Monday, April 22, 2002

Heavy metal has this reputation for being dumb and attracting dumb fans. So it confused lots of people to see me reading heavy metal magazines in honors classes in the late 1980s and early 1990s, especially as I didn't dress the part. A book that mirrors my experience is Fargo Rock City: A Heavy Metal Odyssey in Rural North Dakota by Chuck Klosterman. Despite the title, most of this book applied perfectly well to my Florida experience as a metal fan. This is a fun read for anyone who appreciates the era when pop-metal bands were all over MTV but the people who considered themselves true fans complained that real metal was nearly ignored. And it was truly great to find out that I'm not the only metal fan who also liked the B-52s (Klosterman actually has an explanation for that seeming oddity).

Monday, April 08, 2002

I've grown up listening to blues-influenced rock music, but it's relatively recent that I've sought out the artists who are considered pure blues. In addition to listening, I'm reading, and I particularly enjoyed Blues All Around Me: The Autobiography of B.B. King by B.B. King with David Ritz. Ritz's presence is invisible until he speaks out in the final chapter, and so this book is not just a story of one musician's life, but a social history of most of the 20th century in the United States as it touched that musician, from families sharecropping in the Mississippi Delta to the influence of foreign rock'n'roll in the 1960s (and the 1980s when King did "When Love Comes To Town" with U2). And unlike many biographies, there doesn't seem to be any effort to portray personal relationships as sweetness and light, or blame others for financial problems -- it's all told in a very straightforward and personal manner.

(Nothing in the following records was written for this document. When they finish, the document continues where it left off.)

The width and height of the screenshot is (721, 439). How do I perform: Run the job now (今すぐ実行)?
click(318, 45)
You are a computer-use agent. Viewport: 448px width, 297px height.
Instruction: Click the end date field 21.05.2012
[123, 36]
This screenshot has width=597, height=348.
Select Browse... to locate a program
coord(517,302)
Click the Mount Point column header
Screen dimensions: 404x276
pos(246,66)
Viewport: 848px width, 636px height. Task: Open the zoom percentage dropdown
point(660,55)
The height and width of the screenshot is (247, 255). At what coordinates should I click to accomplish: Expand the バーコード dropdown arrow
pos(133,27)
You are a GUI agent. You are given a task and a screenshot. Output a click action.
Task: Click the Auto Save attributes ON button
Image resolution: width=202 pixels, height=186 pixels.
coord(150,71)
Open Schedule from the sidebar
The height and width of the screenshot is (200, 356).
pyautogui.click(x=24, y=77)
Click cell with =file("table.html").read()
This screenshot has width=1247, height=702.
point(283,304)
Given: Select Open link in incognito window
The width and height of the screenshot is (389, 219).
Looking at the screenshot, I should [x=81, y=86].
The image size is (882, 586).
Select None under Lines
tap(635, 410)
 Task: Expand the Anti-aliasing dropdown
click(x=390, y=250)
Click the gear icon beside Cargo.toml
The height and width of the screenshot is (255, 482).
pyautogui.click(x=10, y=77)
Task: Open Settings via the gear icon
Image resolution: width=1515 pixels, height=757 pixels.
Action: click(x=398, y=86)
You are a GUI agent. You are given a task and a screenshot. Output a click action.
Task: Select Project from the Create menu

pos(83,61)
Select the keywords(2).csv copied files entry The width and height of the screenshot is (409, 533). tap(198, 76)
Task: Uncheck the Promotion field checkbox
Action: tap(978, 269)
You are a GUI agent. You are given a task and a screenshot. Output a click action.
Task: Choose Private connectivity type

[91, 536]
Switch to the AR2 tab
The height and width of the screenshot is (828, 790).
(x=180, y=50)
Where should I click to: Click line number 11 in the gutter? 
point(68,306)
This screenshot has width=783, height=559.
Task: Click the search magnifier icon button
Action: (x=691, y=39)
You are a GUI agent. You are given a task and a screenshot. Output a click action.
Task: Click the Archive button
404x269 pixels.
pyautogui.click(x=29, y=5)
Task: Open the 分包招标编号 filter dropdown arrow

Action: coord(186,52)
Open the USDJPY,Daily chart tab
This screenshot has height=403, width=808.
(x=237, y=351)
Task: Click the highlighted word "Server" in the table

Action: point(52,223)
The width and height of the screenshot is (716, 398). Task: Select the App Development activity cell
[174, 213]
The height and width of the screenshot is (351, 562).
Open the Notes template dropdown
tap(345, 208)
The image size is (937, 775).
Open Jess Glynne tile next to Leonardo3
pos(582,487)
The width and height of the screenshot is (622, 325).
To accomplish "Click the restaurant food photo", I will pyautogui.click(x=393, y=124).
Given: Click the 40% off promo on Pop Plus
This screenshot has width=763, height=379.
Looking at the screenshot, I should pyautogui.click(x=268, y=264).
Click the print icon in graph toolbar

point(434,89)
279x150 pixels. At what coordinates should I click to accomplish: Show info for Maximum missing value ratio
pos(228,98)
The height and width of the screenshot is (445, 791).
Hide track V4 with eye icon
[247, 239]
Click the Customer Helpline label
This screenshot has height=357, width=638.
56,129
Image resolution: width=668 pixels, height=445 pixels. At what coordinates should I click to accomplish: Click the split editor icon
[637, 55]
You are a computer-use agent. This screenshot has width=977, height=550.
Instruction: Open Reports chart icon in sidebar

So after that, Boogie Man: The Adventures of John Lee Hooker in the American Twentieth Century by Charles Shaar Murray is rather a disappointment. Of course, it isn't claiming to be an autobiography, but the voice of the well-educated music critic gets on my nerves when I'm reading about the bluesman who "doesn't read too fluently." It gets even more annoying when the book switches back and forth between the colloquial Southern English (my home tongue, being raised in South Carolina) of extended quotations from Hooker and his family members, and the much fancier wording of the author. To me, blues, like any music, is about feeling, and calling Hooker a "master raconteur" doesn't really feel like praise of his ability to put across a story. I admit I haven't finished the book yet, but it doesn't seem to likely that Murray's style will change that much in the rest. I don't think I'll be seeking out other music biographies by the same author.